#### DOCUMENT EXCERPT:
Results of a US study in this week's issue of THE LANCET provide details of the underlying physical causes of attention-deficit hyperactivity syndrome, with reductions in size of some brain areas and an increase in grey matter proportions being characteristic of children with the disorder.
Attention-deficit hyperactivity disorder (ADHD) is a serious neuropsychiatric problem in schoolchildren (an estimated 3-6% of US schoolchildren are affected, for example). The disorder is characterised by poor attention span, impulsivity, and high motor activity. Its nature and cause are poorly understood, although previous research has suggested that structural changes in areas of the brain controlling attention are responsible for the disorder.
Elizabeth R Sowell, Assistant Professor of Neurology from the Laboratory of Neuro Imaging at the University of California Los Angeles, USA, and colleagues undertook the first detailed morphological study using high-resolution magnetic resonance imaging (MRI) and sophisticated computational systems to more accurately determine the specific areas of the brain underlying ADHD. Brain assessment of 27 children (11 girls, 16 boys) and adolescents with ADHD was compared with that of 46 control children without ADHD who were matched for age and sex.
Abnormal brain structure was observed in the frontal cortices (on both sides of the brain) of children with ADHD, with reduced regional brain size localised mainly to small areas of the dorsal prefrontal cortices. Children with ADHD also had reduced brain size in anterior temporal areas, also on both sides of the brain. Substantial increases in grey matter were recorded in large portions of the posterior temporal and inferior parietal cortices in children with ADHD.

#### BRIEF 1:
Can you shorten the paragraph of the ADHD study report that begins "Elizabeth R Sowell, Assistant Professor" into a brief list of its main facts?
#### BRIEF 2:
How might the ADHD study report go on after its final sentence? Write the next paragraph.

#### SUPPLIED INFORMATION:
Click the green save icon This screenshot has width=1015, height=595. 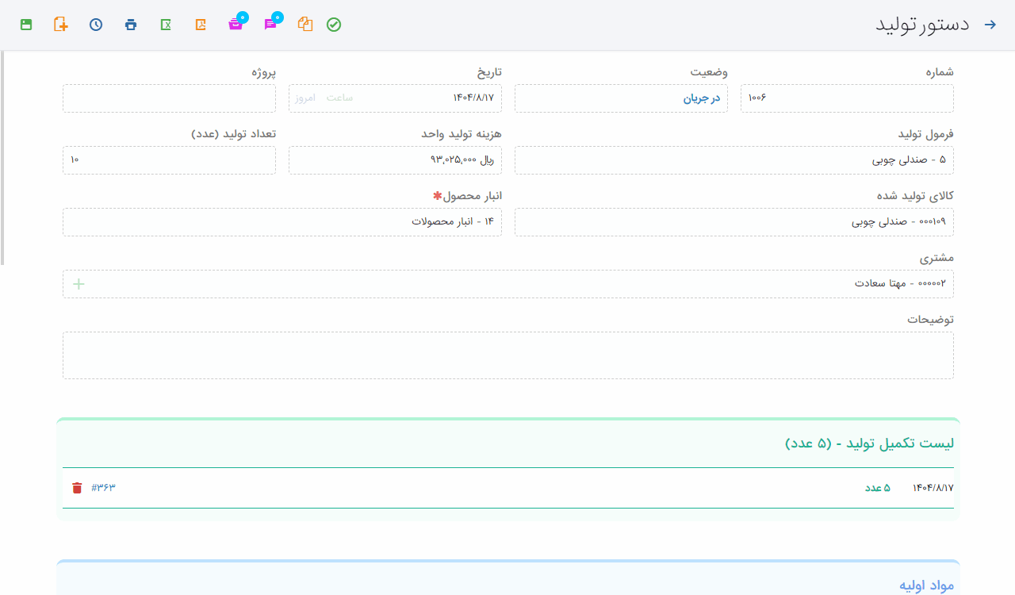(26, 25)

#### YOUR RESPONSE 1:
- Researchers: Elizabeth R Sowell, Assistant Professor of Neurology at the Laboratory of Neuro Imaging, University of California Los Angeles, USA, and colleagues
- Study: the first detailed morphological study of ADHD using high-resolution MRI and sophisticated computational systems
- Aim: to pinpoint more accurately the specific brain areas underlying ADHD
- Subjects: 27 children and adolescents with ADHD (11 girls, 16 boys)
- Comparison: 46 age- and sex-matched control children without ADHD

#### YOUR RESPONSE 2:
Elizabeth R Sowell comments: "Our morphometric procedures allow more precise localisation of group differences than do the methods used in previous studies. Our results therefore suggest that the disturbances in prefrontal cortices are localised to more inferior aspects of prefrontal regions than was previously appreciated. Our findings also indicate that prefrontal abnormalities are represented bilaterally, by contrast to the predominantly right-sided findings that were emphasised in other reports."
Bradley Peterson, the Suzanne Crosby Murphy Associate Professor of Psychiatry at Columbia University & the New York State Psychiatric Institute, a child psychiatrist and co-author on the study comments: "The findings are not only in brain regions controlling attention, but also in regions that subserve impulse control. Disordered impulse control is often the most clinically debilitating symptom in children with ADHD. These findings may help us understand the sites of action of the medications used to treat ADHD, particularly stimulant medications. In conjunction with other imaging techniques, the findings may help us to develop new therapeutic agents given our knowledge of the cellular and neurochemical make-up of brain regions where we detected the greatest abnormalities."